The African trade war continues:

 

       At the Board of Trade meeting of 14 November, 1792. the Miles' Africa trade war affair dragged on. Further evidence had been gathered. By the meeting of 28 November, 1792, African merchants had discussed the late governor of the Fort of Annamboe, rash in his dispute with the natives, the burning of town of Agaii; (sgd Stephen Cottrell). ([82]) By the meeting of 29 November, 1792, Shoolbred had written back to the Board of Trade about the dismissal of Thomas Miles from Africa Company service. By the meeting of 5 December, 1792, Bristol and Liverpool African merchants had applied to send guns and gunpowder to African coast. (One is unsure whether they wanted to do this because Miles was gone, or not).

 

     By 31 December, 1791, one Joseph Sayver (Sawyer?) had written to Camden et al on the issues. On 9 February, 1792, one Martin Watt had alleged in a letter to Camden et al  that Thomas Miles had been trading on the African coast in American-built ships in defiance of regulations. Since Calvert was on the board of the African Company, - and, presumably, had a "conflict of interest"? - Camden and King joined with another African merchant, Collow, ([83]) in complaining to the Board of Trade about Miles' trading and irregularities in the governance by Richard Miles about Annamboe. Publicly at least, Calvert stayed out of the fracas. The Board heard more. On 10 May, Shoolbred informed the Board of Trade about the employment of craft before the Annamboe "Palaver affair" had broken out.

 

*     *     *

 

    About 16 December, 1793, John St Barbe tendered Canada Capt. Muirhead, which was not allowed as a convict transport. He then offered Surprize Capt. Patrick Campbell, to carry 110 convicts. Surprize was also in poor condition. ([84]) The suggestion is that links existed between St Barbe and Calvert, but Calvert was backing off. The Blackheath Connection between 1793 and 1797 began to sag. Anthony Calvert et al withdrew from Australasian business by 1794. With an increasing effort being made in Parliament to stem the slave trade, the slavers were probably reassessing commercial options, and it appears they opted to scale down their engagements at Cape Coast Castle, on the African Coast generally, split up, and concentrate on ship insurance at Lloyd's. ([85]) In terms of the mercantile status quo in the City of London, the merchants opening the Pacific had been rebellious. It is not surprising then to find their names associated from 1798 with the rebel insurers' book at Lloyd's - the Red Book. The clearest book on the names associated with The Battle of The Red Book versus The Green book at Lloyd's, is by George Blake. ([86]) Enter, the Blackheath Connection, yet again.

 

*   *   *

 

[Finis Chapter 41]

Words 9906 words with footnotes 12895 pages 23 footnotes 86



[1] Campbell Letter 212: Duncan Campbell Letterbooks, Vol. 6, p. 229: The later apology to Baring is at p. 290. Campbell and Baring had not only been near neighbours at Mincing Lane in the City. Baring at Lewisham (by the Lee High Road) resided near to Campbell's old place at Blackheath by the late 1790s.
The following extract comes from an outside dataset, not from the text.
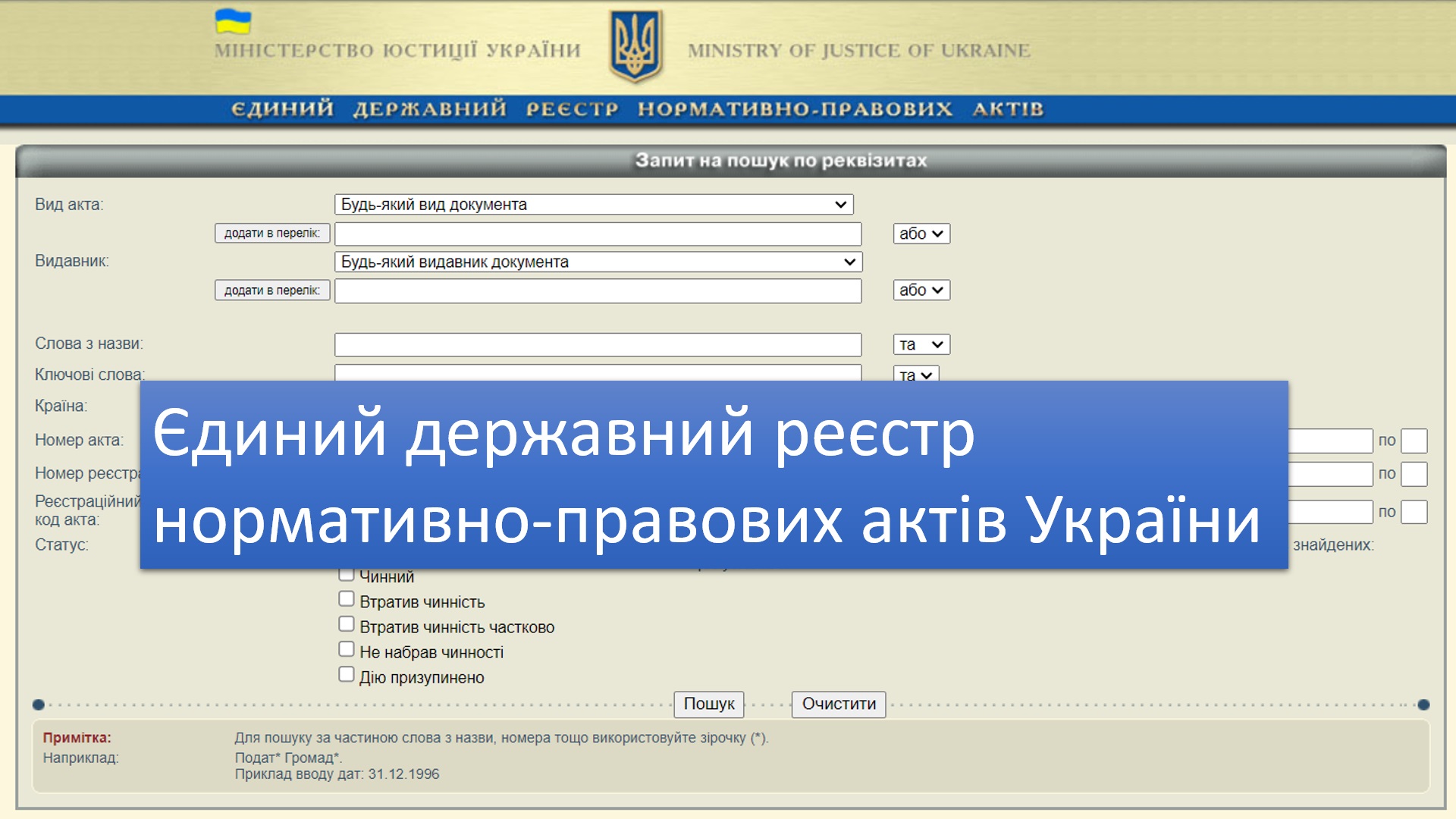
Task: Focus the Слова з назви text field
Action: [598, 345]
[2] Campbell Letter 214: Duncan Campbell Letterbooks, Vol. 6, p. 229.

[3] Eric Williams, From Columbus to Castro, p. 239, p. 259.

[4] From The Calcutta Gazette, 18 May, 1793.

[5] BT1/1, p. 231. BT1/1 - In letters to the Board of Trade.

[6] Jacob Price, `One Family's Empire', p. 211, citing Committee to Dundas, 30 Nov., 1791, Melville Papers, William L. Clements Library, Ann Arbor, Michigan.

[7] In 1792, Joseph Nutt was a director of the Bank of England.

[8] 30 Nov., 1791: Information per Professor Alan Atkinson after his visit to William Clements Library, University of Michigan, Ann Arbor, The Melville Papers.

[9] R. J. B. Knight and Alan Frost, (Eds), The Journal of Daniel Paine, 1794-1797. Sydney, Library of Australian History, 1982., p. 97, treating captains about Sydney such as Raven, William Bampton and Charles Bishop. On Bishop also see, Michael Roe, (Ed.), The Journal And Letters Of Captain Charles Bishop., 1794-99., cited in Mackay, Wake of Cook.

[10] T1/698, No. 2237; Messrs Neave and Aislabie, (about Dec. 1791), further letter regarding convicts and provisions were to be sent to NSW by a South whaler.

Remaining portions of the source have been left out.